» **To do**
In the records below, find the line that holds "You are a GUI". Restate it and every later line exactly, stopping at the end and skipping pictures.

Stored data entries
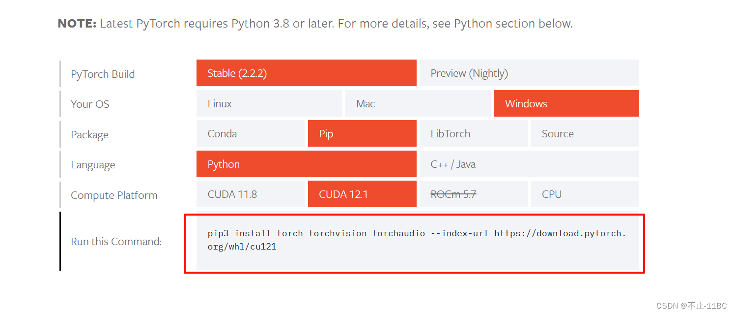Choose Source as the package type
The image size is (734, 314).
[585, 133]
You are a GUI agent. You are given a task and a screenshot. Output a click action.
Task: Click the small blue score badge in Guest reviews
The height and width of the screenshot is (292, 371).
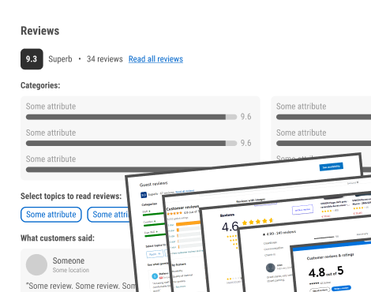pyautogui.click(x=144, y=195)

» **Answer to this task**
You are a GUI agent. You are given a task and a screenshot. Output a click action.
Task: Click the small blue score badge in Guest reviews
The height and width of the screenshot is (292, 371).
pyautogui.click(x=144, y=195)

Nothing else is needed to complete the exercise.